Right, so here’s the thing: airport hotels should be crap. That is their function. They are not meant to be destinations, they are meant to be purgatory. They should exist in that peculiar hinterland of travel where you’ve left your home but not yet arrived anywhere, and so deserve a night in a building that looks like it was designed by someone who only ever watched Prisoner: Cell Block H. They should have nylon curtains in a shade of “nicotine grey” that you strongly suspect have not been laundered since before the Berlin Wall came down. The receptionist should look like someone who resents you personally for reminding them of their catastrophic GCSE results. The mattress should be a troubling topography of springs and stains, and the bathroom should be the kind of thing that, when browsing Rightmove, you think: “No, sorry, that has to go. Bulldozer at dawn.”
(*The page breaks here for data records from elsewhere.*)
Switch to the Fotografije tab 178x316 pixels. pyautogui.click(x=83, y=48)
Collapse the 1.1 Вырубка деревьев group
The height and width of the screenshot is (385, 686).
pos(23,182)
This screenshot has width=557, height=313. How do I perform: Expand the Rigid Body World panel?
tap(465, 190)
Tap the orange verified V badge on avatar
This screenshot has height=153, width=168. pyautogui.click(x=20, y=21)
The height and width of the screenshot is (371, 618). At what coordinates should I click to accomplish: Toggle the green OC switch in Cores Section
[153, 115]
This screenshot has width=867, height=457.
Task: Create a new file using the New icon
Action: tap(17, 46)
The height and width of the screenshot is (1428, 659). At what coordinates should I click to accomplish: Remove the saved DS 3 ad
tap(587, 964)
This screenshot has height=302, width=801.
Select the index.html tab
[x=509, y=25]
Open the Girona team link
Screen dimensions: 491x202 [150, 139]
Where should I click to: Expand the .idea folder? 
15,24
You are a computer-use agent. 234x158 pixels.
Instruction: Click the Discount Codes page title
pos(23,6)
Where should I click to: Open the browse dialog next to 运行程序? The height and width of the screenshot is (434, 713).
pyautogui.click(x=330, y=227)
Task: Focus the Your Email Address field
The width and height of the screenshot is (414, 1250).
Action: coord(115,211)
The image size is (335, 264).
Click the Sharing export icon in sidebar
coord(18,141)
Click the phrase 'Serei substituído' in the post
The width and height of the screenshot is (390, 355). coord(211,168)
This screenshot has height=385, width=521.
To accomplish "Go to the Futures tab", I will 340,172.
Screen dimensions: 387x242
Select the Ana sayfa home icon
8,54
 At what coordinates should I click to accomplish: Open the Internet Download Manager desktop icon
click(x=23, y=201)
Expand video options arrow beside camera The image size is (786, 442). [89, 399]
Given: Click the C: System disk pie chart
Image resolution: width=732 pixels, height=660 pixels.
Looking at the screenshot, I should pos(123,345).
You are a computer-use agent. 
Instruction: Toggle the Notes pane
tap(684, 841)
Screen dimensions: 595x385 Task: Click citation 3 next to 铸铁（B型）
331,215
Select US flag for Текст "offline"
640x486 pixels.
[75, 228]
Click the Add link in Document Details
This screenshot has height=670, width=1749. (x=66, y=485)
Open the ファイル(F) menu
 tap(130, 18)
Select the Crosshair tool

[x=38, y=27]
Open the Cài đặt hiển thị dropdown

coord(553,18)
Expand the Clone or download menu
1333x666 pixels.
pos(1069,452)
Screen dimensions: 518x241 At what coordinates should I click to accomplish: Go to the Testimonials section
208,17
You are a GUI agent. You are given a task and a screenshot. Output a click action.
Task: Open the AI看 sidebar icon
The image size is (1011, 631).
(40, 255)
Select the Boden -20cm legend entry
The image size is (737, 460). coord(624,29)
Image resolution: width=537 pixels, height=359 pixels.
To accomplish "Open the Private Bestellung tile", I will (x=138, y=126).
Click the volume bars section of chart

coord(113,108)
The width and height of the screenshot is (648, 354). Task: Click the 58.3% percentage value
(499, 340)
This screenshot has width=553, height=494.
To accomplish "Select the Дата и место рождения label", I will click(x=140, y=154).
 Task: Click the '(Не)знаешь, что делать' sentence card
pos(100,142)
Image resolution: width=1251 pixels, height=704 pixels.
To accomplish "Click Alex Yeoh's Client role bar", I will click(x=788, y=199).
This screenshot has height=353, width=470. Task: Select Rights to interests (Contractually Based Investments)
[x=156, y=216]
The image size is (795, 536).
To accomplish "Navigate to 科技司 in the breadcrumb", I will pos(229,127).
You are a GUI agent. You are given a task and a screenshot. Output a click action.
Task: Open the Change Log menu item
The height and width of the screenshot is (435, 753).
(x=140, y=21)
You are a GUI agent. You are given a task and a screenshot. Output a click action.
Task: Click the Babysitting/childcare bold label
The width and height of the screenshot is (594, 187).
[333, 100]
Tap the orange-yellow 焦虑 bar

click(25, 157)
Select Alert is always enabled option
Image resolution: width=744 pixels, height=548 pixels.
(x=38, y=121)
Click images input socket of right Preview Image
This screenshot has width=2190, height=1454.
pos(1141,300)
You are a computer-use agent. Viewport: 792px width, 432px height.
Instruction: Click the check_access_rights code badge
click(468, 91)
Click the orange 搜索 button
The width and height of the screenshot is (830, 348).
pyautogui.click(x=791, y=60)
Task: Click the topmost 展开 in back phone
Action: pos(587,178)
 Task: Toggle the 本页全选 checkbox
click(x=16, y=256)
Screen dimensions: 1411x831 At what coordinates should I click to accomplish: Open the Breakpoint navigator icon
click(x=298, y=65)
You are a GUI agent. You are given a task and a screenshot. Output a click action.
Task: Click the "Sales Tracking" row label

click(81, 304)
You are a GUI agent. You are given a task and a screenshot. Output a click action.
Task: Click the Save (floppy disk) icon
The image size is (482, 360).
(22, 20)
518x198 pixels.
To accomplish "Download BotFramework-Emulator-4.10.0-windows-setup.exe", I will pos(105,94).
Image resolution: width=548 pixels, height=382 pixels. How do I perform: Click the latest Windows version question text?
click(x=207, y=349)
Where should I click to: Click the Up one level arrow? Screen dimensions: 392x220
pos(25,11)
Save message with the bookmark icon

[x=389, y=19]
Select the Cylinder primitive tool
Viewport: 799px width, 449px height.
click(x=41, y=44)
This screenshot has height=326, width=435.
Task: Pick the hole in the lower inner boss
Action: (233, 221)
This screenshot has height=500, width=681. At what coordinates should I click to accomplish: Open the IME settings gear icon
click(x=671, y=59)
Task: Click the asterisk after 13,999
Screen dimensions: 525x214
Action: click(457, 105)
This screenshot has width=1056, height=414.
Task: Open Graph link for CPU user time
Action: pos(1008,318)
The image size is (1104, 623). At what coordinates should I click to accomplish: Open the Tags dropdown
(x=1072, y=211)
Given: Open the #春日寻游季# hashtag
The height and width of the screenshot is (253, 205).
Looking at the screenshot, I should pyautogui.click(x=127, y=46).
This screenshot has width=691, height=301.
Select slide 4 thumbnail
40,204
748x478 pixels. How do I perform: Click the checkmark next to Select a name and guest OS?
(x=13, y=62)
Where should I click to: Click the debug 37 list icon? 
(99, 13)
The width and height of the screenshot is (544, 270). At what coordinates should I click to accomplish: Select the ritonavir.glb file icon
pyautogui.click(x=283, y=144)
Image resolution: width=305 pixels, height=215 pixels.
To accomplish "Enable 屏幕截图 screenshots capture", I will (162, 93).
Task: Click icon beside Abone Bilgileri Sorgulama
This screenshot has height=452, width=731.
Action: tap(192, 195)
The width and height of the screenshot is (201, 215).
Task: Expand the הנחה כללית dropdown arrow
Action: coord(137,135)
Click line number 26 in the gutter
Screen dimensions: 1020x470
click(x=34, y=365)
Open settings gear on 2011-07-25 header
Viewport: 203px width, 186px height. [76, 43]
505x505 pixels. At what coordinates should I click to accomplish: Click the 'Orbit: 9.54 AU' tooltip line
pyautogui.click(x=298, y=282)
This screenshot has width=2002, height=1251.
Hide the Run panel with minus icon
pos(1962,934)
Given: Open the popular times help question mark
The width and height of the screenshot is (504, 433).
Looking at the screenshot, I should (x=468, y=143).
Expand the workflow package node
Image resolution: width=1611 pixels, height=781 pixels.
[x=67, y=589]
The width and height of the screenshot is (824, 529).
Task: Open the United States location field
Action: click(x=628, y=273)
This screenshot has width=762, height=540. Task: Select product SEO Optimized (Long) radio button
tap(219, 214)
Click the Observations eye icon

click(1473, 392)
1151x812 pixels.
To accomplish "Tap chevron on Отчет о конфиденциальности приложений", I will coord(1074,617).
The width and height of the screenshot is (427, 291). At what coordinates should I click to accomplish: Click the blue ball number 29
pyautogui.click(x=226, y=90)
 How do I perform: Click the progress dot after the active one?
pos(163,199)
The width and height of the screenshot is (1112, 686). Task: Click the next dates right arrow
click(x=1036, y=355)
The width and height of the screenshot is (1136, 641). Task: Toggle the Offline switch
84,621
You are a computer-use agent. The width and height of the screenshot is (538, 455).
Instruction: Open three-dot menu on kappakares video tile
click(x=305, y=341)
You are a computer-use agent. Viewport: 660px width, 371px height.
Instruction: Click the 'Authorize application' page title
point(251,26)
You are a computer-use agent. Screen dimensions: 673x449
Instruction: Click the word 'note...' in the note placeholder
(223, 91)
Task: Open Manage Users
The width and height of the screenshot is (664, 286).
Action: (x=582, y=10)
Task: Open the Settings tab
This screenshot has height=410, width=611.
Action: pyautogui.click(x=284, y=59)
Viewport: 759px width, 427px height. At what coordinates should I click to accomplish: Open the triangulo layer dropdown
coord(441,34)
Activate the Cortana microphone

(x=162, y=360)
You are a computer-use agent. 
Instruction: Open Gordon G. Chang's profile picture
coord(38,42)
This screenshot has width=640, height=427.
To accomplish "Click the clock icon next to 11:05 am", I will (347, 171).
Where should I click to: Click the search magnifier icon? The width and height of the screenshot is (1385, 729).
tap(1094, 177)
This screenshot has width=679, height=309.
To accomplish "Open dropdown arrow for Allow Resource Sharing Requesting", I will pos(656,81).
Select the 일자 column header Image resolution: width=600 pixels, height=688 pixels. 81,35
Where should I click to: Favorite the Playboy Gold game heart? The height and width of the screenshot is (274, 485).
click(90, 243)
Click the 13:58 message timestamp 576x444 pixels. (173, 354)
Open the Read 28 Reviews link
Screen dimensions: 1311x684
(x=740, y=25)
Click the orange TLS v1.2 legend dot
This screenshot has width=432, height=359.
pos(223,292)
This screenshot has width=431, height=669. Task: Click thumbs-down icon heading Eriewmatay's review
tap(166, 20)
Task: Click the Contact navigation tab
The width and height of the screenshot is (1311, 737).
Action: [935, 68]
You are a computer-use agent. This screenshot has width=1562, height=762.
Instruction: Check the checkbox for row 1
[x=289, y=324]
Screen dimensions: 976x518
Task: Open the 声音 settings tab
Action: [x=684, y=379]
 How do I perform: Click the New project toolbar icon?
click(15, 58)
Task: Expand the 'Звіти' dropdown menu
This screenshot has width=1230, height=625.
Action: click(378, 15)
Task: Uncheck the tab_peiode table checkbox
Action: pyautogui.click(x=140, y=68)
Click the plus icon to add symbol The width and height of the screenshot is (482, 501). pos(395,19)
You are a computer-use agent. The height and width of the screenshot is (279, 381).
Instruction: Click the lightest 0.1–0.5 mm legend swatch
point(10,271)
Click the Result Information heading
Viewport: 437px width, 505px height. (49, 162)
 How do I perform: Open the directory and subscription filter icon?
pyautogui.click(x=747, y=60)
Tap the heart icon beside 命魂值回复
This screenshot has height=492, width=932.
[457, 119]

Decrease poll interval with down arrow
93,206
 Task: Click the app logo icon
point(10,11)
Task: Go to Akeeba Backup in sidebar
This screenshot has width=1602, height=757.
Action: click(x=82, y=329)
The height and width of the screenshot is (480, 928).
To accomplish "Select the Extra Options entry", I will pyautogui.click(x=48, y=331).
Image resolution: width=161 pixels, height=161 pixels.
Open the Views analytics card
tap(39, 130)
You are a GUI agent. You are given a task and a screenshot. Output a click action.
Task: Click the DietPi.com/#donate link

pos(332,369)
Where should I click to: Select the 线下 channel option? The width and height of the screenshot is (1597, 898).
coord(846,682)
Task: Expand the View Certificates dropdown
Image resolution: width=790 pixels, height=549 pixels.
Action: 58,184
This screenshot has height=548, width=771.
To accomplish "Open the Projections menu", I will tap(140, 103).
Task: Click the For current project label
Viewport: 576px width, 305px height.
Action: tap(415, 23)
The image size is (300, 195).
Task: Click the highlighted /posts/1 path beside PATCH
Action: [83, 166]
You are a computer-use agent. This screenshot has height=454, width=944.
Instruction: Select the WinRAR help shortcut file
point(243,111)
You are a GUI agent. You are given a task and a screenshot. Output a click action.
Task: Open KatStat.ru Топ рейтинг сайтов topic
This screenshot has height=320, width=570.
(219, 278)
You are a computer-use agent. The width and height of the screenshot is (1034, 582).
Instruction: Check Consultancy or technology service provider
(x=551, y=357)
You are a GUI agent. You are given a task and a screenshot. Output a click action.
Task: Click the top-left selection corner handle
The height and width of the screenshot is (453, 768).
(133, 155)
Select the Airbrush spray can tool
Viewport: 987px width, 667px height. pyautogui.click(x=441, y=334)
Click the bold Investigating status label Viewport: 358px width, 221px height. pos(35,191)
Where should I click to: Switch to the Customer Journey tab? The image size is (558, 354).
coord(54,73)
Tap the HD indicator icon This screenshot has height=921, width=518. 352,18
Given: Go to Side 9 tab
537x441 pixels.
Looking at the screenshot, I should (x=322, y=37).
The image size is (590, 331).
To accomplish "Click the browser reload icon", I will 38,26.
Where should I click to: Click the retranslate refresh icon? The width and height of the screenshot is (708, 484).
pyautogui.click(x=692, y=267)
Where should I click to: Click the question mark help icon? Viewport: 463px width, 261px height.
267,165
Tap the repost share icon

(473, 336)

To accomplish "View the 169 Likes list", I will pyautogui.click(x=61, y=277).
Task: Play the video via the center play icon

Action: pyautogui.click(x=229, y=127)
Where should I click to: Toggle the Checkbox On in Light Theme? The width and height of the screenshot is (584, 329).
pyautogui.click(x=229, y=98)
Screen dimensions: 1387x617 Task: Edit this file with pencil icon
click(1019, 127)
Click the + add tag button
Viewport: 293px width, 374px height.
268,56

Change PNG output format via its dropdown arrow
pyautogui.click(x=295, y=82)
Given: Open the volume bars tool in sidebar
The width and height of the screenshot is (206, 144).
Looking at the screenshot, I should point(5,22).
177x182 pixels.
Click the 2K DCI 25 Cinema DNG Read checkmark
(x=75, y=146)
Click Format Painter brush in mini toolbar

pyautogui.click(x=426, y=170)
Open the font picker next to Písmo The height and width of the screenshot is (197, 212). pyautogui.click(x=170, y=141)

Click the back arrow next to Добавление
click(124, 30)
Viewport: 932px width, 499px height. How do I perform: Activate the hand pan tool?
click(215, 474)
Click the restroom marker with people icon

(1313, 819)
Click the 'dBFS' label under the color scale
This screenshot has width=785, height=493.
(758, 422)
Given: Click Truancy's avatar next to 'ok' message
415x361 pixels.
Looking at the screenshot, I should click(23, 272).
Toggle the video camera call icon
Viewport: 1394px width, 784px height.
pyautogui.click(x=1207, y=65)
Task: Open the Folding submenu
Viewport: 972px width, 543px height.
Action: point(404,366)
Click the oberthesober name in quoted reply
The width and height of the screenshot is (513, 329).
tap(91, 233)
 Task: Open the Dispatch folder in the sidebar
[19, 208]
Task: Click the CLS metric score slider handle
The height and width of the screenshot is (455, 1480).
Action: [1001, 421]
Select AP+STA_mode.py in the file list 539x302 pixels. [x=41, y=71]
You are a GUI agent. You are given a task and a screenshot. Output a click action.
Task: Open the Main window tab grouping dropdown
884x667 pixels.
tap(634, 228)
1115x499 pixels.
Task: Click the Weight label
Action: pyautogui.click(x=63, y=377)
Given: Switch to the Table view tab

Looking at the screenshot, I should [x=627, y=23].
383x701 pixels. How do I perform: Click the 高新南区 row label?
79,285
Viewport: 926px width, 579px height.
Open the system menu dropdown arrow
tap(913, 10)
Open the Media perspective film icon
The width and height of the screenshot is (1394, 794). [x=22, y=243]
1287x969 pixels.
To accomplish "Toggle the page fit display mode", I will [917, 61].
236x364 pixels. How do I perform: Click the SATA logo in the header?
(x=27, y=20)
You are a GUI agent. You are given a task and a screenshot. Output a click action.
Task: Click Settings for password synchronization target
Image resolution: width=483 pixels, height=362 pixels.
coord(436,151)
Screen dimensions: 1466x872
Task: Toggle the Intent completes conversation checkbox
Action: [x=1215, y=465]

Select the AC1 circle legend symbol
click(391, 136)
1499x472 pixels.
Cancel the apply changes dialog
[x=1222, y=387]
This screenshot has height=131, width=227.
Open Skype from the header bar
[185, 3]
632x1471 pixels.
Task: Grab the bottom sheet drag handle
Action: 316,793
But then you arrive at the Moxy at Cologne Airport. And it’s… good. Which is, frankly, deeply wrong.
The first sign of its heresy: check-in is not in some miserable little cubicle under flickering strip lights but at the bar. On the fifth floor. Which means you can basically stagger from bed to boarding gate with a Negroni in hand, and it feels less like travel admin and more like joining a private club. The staff smile at you, which is unnerving. They appear to like being there, which only deepens your sense that something here is amiss.
The rooms are modern, clean, stylish. None of that “IKEA catalogue left in the rain” feel you expect from an airport bed factory. The sheets are white, not “off-white”, and the mattress doesn’t try to communicate its tragic life story the moment you lie down. The bathrooms are things you would actually use rather than tiptoe into wearing rubber gloves, and—God help me—you sort of want to stay longer than you need to.
And that’s the problem. An airport hotel shouldn’t seduce you. It should punish you for your late-night flight booking. It should be a rite of passage, a warning, a deterrent. This place, instead, is far too good. Clean lines, clever touches, a bit of a buzz about it.
I don’t know what’s wrong with the Moxy Cologne Airport. It’s breaking the rules. Airport hotels are supposed to be grim, grey, and grumpy. This one is bright, welcoming, and borderline enjoyable. If every airport hotel were like this, I’d never go home at all.